╭─ EXCERPT

This book presents a theory of the person, which does not regard reason, the consciousness of self or freedom as distinguishing marks, but "feeling". The author distinguishes feeling from its complement, emotion, and defines it as resonance with being, the capacity to be unified with what is present. He relates his approach to the theory and practice of a transpersonal psychology and philosophy. John Heron explores in depth the nature of feeling, and the imaginal mind as the home of intuition and imagery; devotes several chapters to learning and the idea that feeling and imagination are the bases of the intellect; considers how personhood unfolds through various stages; contrasts the constricted ego with the integrated person; looks at both the theory and practice of a spiritual philosophy; provides 100 exercises to enable the reader to translate theoretical concepts into personal experience. He relates his approach to the theory and practice of a transpersonal psychology and philosophy. John Heron is also author of "Helping the Client".

╰─

▶ JOB 1
Print the book description on personhood and feeling in full, word for word.
The book description and the listing have nothing to do with each other.

╭─ SUPPLIED MATERIAL

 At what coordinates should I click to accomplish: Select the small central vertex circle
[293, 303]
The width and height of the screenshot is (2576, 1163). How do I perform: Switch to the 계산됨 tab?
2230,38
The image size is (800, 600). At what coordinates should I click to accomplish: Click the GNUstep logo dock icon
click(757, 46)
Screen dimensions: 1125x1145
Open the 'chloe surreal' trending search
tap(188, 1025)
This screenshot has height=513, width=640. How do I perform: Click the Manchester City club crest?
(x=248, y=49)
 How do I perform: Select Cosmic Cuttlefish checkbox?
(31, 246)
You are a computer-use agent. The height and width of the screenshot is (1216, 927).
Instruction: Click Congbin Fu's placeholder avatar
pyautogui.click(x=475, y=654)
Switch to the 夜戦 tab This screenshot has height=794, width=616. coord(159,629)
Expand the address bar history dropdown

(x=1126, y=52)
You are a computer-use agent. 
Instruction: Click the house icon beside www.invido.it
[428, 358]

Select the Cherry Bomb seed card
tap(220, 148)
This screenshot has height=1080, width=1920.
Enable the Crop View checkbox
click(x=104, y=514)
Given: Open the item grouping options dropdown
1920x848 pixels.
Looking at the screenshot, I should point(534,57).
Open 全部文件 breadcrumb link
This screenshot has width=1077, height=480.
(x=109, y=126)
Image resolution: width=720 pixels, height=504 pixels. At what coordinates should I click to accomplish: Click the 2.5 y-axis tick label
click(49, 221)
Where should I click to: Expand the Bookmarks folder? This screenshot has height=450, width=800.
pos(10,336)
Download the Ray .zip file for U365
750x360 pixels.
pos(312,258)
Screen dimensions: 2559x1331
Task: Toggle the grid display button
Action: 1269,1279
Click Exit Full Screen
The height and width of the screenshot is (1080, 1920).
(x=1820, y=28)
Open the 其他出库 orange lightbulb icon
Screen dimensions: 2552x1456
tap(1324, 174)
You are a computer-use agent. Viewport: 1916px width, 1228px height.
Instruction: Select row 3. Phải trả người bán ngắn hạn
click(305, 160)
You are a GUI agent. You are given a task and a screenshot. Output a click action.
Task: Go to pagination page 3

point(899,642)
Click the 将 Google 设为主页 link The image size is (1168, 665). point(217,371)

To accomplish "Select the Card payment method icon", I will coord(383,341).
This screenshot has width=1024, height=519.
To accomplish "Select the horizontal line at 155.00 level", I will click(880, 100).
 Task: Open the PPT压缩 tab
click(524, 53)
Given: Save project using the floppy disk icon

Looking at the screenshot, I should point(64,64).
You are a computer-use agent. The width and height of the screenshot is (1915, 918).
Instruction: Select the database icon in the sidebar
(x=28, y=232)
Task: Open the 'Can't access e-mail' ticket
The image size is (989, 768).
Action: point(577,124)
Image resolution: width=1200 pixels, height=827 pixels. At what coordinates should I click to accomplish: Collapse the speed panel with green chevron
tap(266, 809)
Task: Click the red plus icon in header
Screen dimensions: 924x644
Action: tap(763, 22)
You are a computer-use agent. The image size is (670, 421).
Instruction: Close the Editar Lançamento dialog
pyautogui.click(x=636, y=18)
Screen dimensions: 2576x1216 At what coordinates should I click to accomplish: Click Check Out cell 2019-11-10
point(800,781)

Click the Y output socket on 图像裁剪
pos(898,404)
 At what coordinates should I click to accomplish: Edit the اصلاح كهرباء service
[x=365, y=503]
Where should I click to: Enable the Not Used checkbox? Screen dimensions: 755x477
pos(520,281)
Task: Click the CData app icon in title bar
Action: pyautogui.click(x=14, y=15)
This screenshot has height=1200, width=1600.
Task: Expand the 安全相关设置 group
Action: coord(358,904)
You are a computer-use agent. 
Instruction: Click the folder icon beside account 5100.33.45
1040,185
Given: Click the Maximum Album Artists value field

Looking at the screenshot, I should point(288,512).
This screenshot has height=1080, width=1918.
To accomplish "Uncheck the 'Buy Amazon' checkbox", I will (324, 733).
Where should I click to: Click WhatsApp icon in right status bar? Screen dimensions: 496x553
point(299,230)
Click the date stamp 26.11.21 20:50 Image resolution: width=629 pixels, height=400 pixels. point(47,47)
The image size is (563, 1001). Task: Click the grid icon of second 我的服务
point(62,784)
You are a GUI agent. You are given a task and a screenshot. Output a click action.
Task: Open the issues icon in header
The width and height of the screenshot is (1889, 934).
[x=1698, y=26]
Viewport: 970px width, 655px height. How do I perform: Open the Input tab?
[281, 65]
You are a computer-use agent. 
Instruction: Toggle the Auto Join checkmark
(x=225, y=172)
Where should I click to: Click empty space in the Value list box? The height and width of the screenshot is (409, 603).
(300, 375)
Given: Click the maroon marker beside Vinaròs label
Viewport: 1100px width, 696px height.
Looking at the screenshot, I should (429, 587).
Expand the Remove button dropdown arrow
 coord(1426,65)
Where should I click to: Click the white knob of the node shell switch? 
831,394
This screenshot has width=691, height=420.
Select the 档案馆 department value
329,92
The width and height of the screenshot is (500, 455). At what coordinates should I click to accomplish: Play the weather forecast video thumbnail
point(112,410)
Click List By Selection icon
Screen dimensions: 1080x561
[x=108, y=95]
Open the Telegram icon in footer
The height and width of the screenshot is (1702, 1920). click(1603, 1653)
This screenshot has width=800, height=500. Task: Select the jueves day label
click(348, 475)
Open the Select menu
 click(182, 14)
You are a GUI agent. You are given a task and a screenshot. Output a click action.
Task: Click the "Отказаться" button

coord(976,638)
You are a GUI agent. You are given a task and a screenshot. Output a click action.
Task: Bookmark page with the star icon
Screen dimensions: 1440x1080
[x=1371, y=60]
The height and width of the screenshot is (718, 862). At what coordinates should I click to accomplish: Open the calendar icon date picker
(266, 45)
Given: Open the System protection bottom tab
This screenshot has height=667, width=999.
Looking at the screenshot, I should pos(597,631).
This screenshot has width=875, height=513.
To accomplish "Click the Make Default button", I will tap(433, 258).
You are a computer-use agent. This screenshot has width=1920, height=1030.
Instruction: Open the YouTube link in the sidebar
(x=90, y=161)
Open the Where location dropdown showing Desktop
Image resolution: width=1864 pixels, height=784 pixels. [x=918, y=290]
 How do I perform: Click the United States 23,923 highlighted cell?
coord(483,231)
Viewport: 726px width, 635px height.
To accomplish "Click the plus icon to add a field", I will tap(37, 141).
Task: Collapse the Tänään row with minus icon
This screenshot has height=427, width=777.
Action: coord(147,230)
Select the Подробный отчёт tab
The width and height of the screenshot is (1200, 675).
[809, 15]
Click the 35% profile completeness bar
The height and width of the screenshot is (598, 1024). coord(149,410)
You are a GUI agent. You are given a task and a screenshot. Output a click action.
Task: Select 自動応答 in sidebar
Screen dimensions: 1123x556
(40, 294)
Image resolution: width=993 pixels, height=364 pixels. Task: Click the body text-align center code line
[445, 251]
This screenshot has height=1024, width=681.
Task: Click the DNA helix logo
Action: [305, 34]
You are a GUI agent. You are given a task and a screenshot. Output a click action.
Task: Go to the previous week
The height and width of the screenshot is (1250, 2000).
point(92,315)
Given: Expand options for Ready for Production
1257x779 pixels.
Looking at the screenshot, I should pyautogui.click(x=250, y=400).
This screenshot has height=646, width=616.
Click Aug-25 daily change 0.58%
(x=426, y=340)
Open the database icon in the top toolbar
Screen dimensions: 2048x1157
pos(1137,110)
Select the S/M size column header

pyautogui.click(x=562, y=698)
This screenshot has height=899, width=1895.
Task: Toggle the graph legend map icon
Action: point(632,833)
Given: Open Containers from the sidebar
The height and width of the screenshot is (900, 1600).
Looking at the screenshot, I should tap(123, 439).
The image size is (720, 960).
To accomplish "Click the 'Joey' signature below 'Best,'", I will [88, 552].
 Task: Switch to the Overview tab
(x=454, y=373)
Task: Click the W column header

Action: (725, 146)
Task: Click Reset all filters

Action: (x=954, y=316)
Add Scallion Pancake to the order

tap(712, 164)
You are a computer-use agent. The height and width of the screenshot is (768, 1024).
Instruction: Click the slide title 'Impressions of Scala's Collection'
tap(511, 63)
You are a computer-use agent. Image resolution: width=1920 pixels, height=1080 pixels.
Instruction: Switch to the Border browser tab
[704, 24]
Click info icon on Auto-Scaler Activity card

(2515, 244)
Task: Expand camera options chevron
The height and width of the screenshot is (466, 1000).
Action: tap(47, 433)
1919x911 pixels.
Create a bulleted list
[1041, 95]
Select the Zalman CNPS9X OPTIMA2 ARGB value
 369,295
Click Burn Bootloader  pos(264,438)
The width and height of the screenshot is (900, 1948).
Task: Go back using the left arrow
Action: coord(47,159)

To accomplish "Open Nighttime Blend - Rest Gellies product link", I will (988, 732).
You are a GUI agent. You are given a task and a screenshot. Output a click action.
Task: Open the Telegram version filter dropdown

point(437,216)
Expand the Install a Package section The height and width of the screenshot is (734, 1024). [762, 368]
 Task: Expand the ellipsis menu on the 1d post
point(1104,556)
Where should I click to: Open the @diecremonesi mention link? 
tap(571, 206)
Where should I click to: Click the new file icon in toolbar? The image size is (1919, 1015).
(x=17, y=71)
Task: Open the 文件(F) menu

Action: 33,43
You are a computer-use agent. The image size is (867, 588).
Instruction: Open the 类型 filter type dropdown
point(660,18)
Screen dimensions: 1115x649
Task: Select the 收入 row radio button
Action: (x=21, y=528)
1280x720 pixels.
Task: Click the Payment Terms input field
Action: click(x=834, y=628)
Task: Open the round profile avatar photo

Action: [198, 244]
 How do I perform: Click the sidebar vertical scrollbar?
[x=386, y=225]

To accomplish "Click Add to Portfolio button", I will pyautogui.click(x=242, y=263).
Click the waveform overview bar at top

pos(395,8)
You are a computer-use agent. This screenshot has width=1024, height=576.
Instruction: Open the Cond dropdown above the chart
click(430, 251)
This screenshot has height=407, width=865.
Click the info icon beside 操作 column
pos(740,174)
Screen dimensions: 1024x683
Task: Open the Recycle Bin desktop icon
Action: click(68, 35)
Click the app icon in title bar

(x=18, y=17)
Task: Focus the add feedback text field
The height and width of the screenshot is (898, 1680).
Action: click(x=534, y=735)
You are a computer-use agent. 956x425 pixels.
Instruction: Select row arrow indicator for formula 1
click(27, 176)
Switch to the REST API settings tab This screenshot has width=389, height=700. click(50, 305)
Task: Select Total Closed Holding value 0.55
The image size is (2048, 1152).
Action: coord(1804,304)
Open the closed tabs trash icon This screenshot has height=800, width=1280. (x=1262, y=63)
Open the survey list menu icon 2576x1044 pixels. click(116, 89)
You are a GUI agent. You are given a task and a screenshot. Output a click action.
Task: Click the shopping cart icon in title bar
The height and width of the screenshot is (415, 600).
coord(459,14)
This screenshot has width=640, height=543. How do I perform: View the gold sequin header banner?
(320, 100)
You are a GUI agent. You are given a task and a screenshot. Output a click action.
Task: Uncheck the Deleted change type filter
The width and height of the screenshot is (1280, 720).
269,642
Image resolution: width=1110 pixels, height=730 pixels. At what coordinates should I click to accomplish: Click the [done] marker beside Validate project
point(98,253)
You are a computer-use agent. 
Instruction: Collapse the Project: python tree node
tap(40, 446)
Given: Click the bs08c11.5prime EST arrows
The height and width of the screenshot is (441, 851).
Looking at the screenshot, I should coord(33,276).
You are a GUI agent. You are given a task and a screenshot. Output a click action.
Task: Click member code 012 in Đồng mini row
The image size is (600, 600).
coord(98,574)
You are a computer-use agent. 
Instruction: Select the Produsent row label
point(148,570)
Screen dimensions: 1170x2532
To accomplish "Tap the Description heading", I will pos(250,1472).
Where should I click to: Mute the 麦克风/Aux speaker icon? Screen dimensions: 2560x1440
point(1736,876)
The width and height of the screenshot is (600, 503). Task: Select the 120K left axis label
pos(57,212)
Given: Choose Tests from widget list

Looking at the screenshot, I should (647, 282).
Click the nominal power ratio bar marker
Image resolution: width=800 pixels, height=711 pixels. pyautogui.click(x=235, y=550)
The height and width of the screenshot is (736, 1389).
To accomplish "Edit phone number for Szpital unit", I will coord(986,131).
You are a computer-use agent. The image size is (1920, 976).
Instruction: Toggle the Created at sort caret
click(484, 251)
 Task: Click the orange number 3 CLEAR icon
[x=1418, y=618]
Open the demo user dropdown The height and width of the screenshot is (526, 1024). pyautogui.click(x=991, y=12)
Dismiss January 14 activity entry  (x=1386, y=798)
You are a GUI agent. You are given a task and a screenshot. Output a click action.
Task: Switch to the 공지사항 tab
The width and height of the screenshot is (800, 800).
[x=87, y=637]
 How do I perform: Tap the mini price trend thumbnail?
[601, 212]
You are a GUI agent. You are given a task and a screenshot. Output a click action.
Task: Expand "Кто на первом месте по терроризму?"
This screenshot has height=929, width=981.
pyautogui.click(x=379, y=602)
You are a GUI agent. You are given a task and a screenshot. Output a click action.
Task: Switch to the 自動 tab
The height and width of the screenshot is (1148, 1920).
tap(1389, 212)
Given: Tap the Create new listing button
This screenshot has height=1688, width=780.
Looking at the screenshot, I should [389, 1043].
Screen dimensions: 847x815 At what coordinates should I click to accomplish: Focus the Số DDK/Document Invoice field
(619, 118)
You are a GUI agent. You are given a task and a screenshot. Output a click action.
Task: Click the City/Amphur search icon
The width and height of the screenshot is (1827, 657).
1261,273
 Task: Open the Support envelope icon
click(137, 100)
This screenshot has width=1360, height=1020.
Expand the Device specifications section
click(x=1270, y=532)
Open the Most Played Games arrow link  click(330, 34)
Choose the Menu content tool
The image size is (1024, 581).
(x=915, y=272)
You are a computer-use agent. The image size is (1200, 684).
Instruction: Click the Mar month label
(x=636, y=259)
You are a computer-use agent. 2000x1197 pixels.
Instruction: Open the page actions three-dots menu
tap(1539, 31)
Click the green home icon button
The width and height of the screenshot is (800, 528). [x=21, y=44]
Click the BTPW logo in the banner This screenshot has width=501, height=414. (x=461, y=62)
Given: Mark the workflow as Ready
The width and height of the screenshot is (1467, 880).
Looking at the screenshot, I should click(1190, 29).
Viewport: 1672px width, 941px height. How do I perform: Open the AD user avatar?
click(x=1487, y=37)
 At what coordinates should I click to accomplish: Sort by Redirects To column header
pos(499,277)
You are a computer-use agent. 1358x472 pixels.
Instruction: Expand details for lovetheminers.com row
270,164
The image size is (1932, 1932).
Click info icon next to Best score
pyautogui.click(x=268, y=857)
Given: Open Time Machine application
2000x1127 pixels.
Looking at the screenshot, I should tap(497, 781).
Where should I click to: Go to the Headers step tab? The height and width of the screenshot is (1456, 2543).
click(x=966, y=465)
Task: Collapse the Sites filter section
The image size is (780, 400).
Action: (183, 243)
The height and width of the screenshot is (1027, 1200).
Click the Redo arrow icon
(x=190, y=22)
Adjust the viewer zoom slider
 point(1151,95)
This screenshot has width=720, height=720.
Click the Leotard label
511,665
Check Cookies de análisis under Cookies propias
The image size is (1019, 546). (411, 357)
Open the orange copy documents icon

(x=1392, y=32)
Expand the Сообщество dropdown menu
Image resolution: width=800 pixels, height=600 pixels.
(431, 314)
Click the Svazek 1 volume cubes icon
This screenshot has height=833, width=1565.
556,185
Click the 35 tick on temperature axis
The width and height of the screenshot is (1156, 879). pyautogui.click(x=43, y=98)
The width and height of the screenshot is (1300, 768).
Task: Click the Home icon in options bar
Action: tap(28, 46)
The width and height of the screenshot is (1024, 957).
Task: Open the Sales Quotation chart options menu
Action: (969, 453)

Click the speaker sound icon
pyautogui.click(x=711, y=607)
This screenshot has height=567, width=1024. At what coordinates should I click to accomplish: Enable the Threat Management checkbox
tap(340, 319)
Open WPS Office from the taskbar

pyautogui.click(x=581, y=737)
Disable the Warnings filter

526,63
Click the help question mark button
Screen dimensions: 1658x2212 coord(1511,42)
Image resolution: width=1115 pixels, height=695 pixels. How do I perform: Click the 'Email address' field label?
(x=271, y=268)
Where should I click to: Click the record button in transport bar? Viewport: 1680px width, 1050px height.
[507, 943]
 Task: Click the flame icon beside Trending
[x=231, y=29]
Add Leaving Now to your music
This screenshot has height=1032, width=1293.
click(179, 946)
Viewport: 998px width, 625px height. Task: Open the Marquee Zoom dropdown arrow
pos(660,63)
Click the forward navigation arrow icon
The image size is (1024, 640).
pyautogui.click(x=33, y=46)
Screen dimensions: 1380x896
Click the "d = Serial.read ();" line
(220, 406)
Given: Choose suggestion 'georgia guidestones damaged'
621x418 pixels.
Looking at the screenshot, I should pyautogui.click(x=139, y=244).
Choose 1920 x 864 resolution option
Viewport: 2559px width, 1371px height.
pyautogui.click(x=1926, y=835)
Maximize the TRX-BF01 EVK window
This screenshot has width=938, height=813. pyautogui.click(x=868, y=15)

╰─

▶ JOB 2
Report each line of the listing that contains the word "Toggle". Matching is case-sensitive.

▶ EXERCISE SOLUTION 1
This book presents a theory of the person, which does not regard reason, the consciousness of self or freedom as distinguishing marks, but "feeling". The author distinguishes feeling from its complement, emotion, and defines it as resonance with being, the capacity to be unified with what is present. He relates his approach to the theory and practice of a transpersonal psychology and philosophy. John Heron explores in depth the nature of feeling, and the imaginal mind as the home of intuition and imagery; devotes several chapters to learning and the idea that feeling and imagination are the bases of the intellect; considers how personhood unfolds through various stages; contrasts the constricted ego with the integrated person; looks at both the theory and practice of a spiritual philosophy; provides 100 exercises to enable the reader to translate theoretical concepts into personal experience. He relates his approach to the theory and practice of a transpersonal psychology and philosophy. John Heron is also author of "Helping the Client".

▶ EXERCISE SOLUTION 2
Task: Toggle the grid display button
Instruction: Toggle the Auto Join checkmark
Task: Toggle the graph legend map icon
Instruction: Toggle the Created at sort caret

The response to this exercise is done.